Excerpt provided:
Let Workingmen Stand Together
“What hope do you think there is for the workingman?” I inquired, approaching the main subject.
Gov. Altgeld looked at me with steady and earnest blue eyes as he replied thoughtfully:
“Their only hope is to stand together, but at the same time keep within the law. Since capital stands together it is a mere matter of self-preservation to the workmen. An individual workman in the presence of these great concentrations of capital and of the haughty men who very often control corporations, can expect no consideration whatever.”
“Did you know the condition of the working people in Pullman before the strike?”
“I had a general idea of the state of the Pullman working-people.”
“Do you think any workmen elsewhere in the United States are treated so badly as at Pullman?”
“I am not prepared to talk about that. Those people in Pullman were absolutely in Mr. Pullman’s power. They were dependent entirely upon him for support, and notwithstanding the fact that they were industrious and frugal, most of them were too poor to seek employment elsewhere. Generally the wages were low, and they appeared to be largely eaten up with charges for rent and water.”
“Do you believe in arbitration?”
“Why, yes! But unless the working people stand together bravely and submit proof of the injustice done them they can expect but little even from arbitration.”
“What do you think about the federal troops being sent to Chicago?”
“They were not needed, and instead of doing good they did harm.” The governor said emphatically. “They added an element of bitterness to the conditions there which did not exist before, and the troops were brought there in pursuance of a general plan to get the federal government to take the great corporations of the country under its immediate protection.”
“Do you think the strike taught anything to capital and labor?”
The Governor looked at me thoughtfully as he said: “No strike in the country has ever yet settled a principle or benefited the employer where he won the strike.”
“Then you think Pullman has hurt himself in this affair?”
“I think in the long run Pullman will be hurt by the strike. The public’s attention has been drawn to Mr. Pullman in rather an unfavorable way, and in the end I think he will be very seriously affected.”
A Photograph in Words
While asking questions and listening I had been making a study of the man. I guessed his height at 6 feet 9 inches, and later on he told me I guessed right. He is not a fleshy man, nor is he bony. He is just of the proper weight, to my mind, for fat men can’t think and bony men cannot be trusted. It is the man who has just enough flesh to barely cover sharp points that usually amounts to something. The governor wears his brown heard trimmed closely to a point. His mustache is also closely trimmed. He has no gray hairs on his head and but few in his beard.

Provided material:
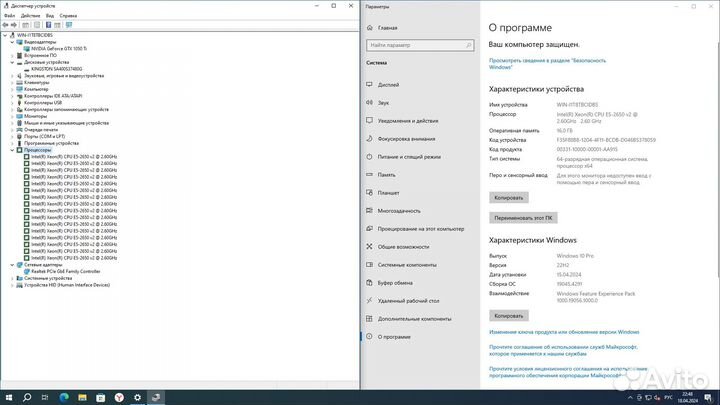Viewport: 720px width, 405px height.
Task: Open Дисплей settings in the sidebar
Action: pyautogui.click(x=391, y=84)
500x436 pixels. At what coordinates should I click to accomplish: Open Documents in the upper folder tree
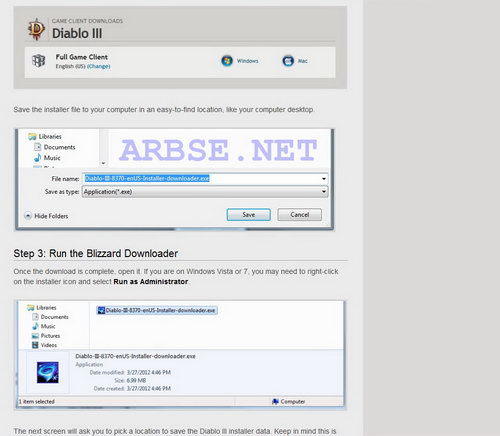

Written tasks:
1. Repeat the passage from the Altgeld interview starting at "A Photograph in" and ending at "in his beard.".
2. In the Altgeld interview, what does the governor say is the only hope for the workingman?
3. Summarize the Altgeld interview in two sentences.

Problem solutions:
1.
A Photograph in Words
While asking questions and listening I had been making a study of the man. I guessed his height at 6 feet 9 inches, and later on he told me I guessed right. He is not a fleshy man, nor is he bony. He is just of the proper weight, to my mind, for fat men can’t think and bony men cannot be trusted. It is the man who has just enough flesh to barely cover sharp points that usually amounts to something. The governor wears his brown heard trimmed closely to a point. His mustache is also closely trimmed. He has no gray hairs on his head and but few in his beard.

2. Workingmen must stand together while keeping within the law.

3. Governor Altgeld says workingmen's only hope is to stand together within the law. He describes the Pullman workers as entirely in Mr. Pullman's power, with low wages largely eaten up by rent and water charges, calls the federal troops sent to Chicago unneeded and harmful, and predicts that Pullman will be seriously hurt by the strike in the long run.